Die Diskussion über die Emotionslosigkeit von Casino-Dealern nimmt an Fahrt auf. Während Spieler ihre Frustration über die Neutralität der Dealer äußern, beleuchten neue Kommentare unterschiedliche Perspektiven von Dealern. Was beeinflusst deren Haltung tatsächlich?
Dealer werden geschult, professionell und neutral zu bleiben. „Ob Spieler gewinnen oder verlieren – wir behandeln alle gleich“, bestätigt ein Blackjack-Dealer. Spieler reagieren oft emotional, aber Dealer haben im Laufe der Jahre viele dieser Situationen erlebt und wissen, dass Glücksspiele riskant sind.
Ein Kommentar beschreibt die Vielfalt unter Dealern: „Ich habe alle Arten von Dealern gesehen.
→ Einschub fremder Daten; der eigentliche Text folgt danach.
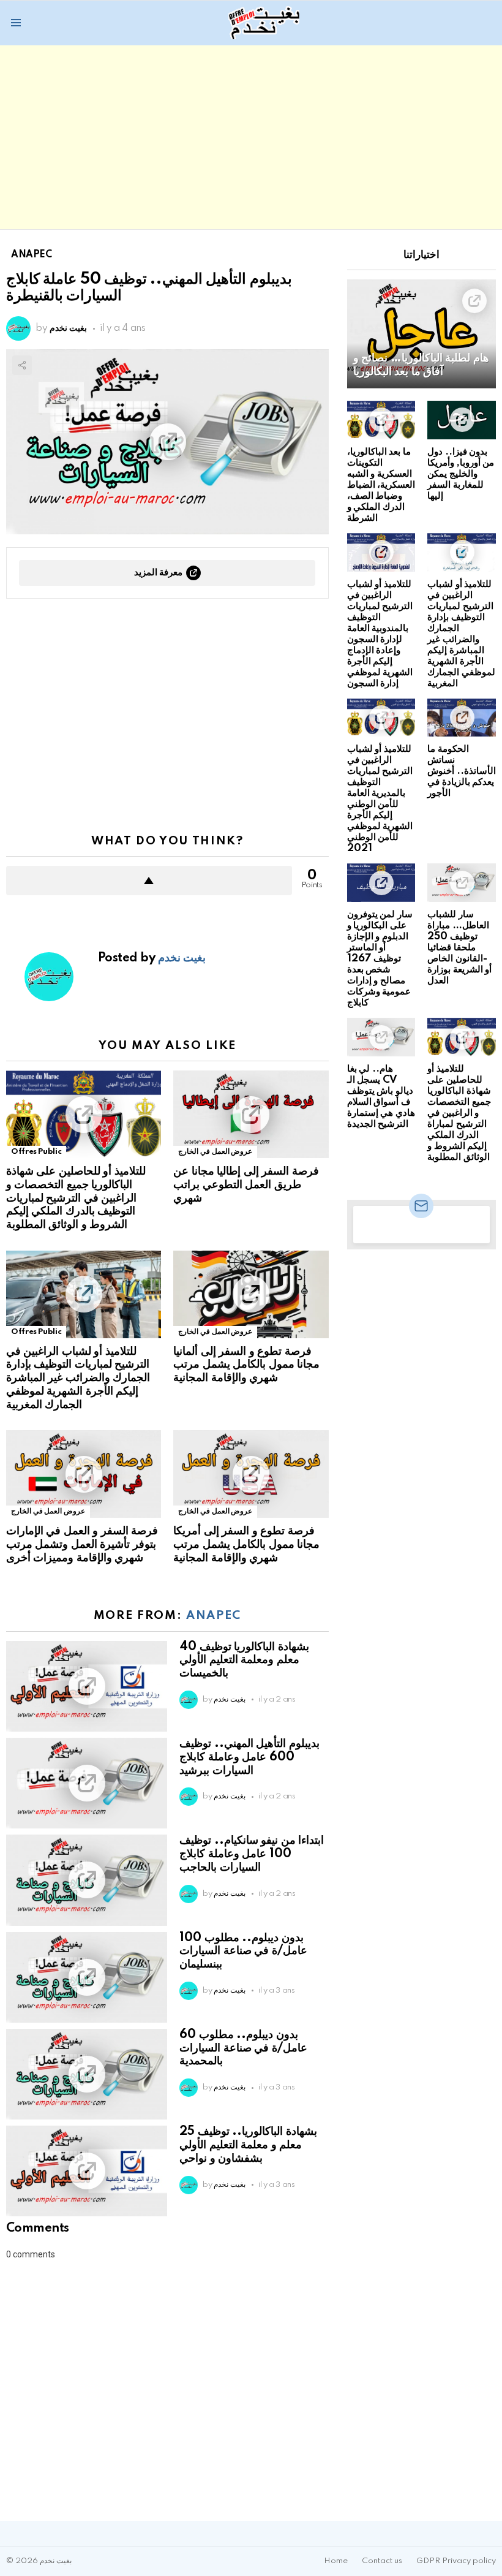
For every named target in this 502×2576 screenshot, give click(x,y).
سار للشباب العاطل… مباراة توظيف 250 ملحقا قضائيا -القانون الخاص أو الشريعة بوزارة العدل (459, 947)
Einige sind glücklich, andere traurig, einige freundlich, andere uninteressiert.“ Es wird klar, dass einige Dealer zusätzliche Anstrengungen unternehmen, um Tipps zu erhalten, aber die meisten sind einfach dort, um ihren Job zu machen.
Ein Spieler bemerkt: „Wenn du ein regelmäßiger Spieler bist und den Dealer kennst, kümmern sie sich mehr um dich. Wenn du dagegen beschwerlich und betrunken bist, naja, dann ist es ihnen egal.“
Die Meinungen von Spielern über Dealers sind gemischt:
Indifferenz: Viele Spieler fühlen sich ignoriert.
Tipps als Anreiz: Einige glauben, dass Dealer nur auf Trinkgelder aus sind.
Persönliche Beziehungen: Spieler, die regelmäßig kommen, berichten von einer stärkeren Verbindung.
◉ Dealer sollen neutral sein, was oft als kalt wahrgenommen wird.
◉ Emotionale Unterstützung kommt vor, ist aber die Ausnahme.
◉ Die Beziehung zwischen Spielern und Dealern hängt stark von der Spielerinteraktion ab.
Es ist klar, dass die emotionale Distanz von Dealern weiterhin von Spielern und Casino-Betriebsführern hinterfragt wird. Offensichtlich wünschen sich viele Spieler mehr menschliche Interaktion. Wäre eine solche Veränderung nicht im besten Interesse aller?
Experten prognostizieren, dass etwa 65% der Spieler eine persönlichere Verbindung zu den Dealern wünschen. Diese Forderungen könnten Casinos dazu bewegen, Schulungen zur Verbesserung der emotionalen Intelligenz von Dealern anzubieten. Solche Veränderungen würden die Spielerfahrung entscheidend verbessern.
Ein interessanter Vergleich sind Mitarbeiter in stressigen Berufen während der Pandemie, die ebenfalls gezwungen waren, ihre Emotionen zu unterdrücken. Beide Gruppen stehen unter Druck, was eine gewisse emotionale Entkopplung erforderlich macht, um ihre Aufgaben zu erfüllen. Die Herausforderungen unterscheiden sich, aber die Mechanismen rechtfertigen das Verhalten der Dealer.
Der Umgang mit Emotionen am Spieltisch bleibt ein wichtiger Punkt für die Zukunft des Glücksspielmarktes. Wie können Partnerships zwischen Spielern und Dealern die Spielerfahrung verbessern?